EXERCISE BRIEF => Count every line in the data below that includes "blue", and give only the result.
══ INPUT DATA ══
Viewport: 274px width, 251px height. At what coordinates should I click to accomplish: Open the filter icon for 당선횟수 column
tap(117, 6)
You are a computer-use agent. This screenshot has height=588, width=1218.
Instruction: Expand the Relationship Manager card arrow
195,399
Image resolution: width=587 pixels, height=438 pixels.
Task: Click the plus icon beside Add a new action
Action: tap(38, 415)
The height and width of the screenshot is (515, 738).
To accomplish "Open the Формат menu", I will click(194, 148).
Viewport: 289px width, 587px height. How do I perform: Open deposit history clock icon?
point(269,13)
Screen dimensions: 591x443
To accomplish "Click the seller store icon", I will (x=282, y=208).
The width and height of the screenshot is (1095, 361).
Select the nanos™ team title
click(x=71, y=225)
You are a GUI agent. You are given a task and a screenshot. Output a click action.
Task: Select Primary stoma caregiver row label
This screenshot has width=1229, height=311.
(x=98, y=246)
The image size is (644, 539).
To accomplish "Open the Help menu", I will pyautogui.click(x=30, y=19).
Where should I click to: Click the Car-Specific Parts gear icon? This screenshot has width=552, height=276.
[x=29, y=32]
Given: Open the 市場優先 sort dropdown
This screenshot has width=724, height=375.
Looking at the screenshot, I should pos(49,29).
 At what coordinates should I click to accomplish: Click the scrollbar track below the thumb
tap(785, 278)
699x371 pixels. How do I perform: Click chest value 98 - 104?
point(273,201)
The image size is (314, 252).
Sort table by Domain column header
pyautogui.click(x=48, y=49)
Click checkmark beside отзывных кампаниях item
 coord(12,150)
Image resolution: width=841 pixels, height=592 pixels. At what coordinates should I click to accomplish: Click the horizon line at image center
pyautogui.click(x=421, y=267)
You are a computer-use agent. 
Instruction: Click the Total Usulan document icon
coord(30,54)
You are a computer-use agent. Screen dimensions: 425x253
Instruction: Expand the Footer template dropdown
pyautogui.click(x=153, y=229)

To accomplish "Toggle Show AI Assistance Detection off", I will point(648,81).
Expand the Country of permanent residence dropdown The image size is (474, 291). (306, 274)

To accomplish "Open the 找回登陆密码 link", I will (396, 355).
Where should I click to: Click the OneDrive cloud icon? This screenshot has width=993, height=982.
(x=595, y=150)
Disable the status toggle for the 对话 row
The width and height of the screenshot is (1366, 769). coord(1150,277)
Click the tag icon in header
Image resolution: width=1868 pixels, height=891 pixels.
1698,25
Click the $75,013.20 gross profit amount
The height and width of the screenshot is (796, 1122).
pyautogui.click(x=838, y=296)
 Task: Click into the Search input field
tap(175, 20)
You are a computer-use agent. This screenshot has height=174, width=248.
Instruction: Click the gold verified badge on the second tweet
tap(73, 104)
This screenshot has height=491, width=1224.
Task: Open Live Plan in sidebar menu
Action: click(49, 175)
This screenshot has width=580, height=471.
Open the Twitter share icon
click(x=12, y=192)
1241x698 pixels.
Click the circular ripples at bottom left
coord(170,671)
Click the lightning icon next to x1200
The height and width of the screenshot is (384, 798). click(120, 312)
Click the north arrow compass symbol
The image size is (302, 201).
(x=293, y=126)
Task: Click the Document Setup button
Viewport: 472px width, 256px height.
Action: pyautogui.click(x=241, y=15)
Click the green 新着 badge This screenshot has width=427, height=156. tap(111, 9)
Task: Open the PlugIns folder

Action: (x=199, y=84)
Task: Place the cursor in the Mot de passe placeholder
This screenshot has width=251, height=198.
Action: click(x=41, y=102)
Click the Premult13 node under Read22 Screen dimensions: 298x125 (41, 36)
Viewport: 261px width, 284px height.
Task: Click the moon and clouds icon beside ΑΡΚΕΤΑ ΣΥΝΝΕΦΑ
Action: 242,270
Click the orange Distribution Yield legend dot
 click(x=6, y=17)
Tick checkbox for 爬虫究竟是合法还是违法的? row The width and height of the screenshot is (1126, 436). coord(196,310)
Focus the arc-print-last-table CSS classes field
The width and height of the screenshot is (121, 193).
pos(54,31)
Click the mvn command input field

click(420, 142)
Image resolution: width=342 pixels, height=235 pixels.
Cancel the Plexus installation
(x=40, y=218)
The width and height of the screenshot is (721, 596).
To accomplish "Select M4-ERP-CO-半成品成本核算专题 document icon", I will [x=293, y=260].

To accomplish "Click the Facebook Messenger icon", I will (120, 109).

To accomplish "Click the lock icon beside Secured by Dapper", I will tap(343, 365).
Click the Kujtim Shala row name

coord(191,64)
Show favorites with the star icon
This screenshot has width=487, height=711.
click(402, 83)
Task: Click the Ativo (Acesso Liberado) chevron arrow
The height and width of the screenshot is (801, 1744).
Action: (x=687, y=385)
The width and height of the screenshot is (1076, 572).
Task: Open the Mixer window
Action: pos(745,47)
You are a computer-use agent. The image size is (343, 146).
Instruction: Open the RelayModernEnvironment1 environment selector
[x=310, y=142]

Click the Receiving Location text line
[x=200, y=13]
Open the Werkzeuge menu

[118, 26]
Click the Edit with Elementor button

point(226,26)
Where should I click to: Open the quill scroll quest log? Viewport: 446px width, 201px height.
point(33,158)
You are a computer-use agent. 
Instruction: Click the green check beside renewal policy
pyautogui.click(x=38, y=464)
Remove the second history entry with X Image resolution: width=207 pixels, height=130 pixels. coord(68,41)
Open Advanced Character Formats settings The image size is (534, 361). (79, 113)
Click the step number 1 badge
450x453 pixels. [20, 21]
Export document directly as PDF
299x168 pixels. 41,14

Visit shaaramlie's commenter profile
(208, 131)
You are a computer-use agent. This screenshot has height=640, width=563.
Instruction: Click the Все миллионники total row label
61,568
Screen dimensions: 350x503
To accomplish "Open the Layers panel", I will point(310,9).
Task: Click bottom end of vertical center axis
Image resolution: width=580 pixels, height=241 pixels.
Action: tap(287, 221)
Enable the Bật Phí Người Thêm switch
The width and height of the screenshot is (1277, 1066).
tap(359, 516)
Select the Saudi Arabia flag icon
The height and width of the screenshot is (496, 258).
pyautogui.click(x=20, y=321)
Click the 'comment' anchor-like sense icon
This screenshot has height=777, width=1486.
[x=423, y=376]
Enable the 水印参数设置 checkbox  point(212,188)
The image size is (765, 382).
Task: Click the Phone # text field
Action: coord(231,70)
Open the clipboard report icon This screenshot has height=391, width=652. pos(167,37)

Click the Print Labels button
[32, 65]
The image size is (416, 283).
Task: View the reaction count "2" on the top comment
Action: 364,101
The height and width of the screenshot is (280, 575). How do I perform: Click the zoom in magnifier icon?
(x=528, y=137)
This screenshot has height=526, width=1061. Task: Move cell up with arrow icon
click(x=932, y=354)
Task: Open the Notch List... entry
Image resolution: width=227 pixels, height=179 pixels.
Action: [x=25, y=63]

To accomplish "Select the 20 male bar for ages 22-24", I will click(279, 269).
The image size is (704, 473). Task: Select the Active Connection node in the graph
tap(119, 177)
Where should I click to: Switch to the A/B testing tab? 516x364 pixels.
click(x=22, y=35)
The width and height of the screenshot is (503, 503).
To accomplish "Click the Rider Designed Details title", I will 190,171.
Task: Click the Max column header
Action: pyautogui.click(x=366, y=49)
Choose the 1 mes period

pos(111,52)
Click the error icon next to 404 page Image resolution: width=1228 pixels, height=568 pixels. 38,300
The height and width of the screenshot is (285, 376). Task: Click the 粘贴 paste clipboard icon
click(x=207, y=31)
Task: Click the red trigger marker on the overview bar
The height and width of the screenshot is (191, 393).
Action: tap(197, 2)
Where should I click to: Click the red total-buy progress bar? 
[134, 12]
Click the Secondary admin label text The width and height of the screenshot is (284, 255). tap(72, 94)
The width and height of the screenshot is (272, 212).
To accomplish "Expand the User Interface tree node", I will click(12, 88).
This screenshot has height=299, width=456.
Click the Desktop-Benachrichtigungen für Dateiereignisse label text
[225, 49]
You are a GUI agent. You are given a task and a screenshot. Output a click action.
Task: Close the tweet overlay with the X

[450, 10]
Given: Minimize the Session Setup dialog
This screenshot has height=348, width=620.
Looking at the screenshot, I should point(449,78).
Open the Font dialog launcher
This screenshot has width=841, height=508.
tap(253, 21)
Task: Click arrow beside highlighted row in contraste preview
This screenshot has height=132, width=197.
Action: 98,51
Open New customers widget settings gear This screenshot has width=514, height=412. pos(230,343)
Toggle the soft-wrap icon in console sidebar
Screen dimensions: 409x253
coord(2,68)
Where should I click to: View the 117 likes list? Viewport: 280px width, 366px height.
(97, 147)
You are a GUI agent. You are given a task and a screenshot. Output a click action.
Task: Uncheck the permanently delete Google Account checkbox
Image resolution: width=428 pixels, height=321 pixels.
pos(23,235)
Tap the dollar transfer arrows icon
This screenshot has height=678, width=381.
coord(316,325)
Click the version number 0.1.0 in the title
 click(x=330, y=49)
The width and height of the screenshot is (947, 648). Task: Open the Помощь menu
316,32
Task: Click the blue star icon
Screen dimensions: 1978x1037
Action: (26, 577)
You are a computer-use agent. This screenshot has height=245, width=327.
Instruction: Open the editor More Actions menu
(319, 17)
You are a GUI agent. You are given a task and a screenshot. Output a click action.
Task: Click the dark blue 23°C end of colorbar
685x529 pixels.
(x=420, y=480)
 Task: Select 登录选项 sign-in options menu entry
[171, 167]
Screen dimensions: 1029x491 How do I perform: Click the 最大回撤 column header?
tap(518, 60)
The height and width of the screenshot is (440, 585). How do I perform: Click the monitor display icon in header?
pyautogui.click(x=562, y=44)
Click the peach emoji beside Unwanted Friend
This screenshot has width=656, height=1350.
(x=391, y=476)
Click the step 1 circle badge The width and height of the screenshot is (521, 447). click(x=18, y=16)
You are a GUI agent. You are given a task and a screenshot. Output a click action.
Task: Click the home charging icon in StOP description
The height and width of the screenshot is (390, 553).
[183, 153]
═══
PROBLEM SOLUTION => 2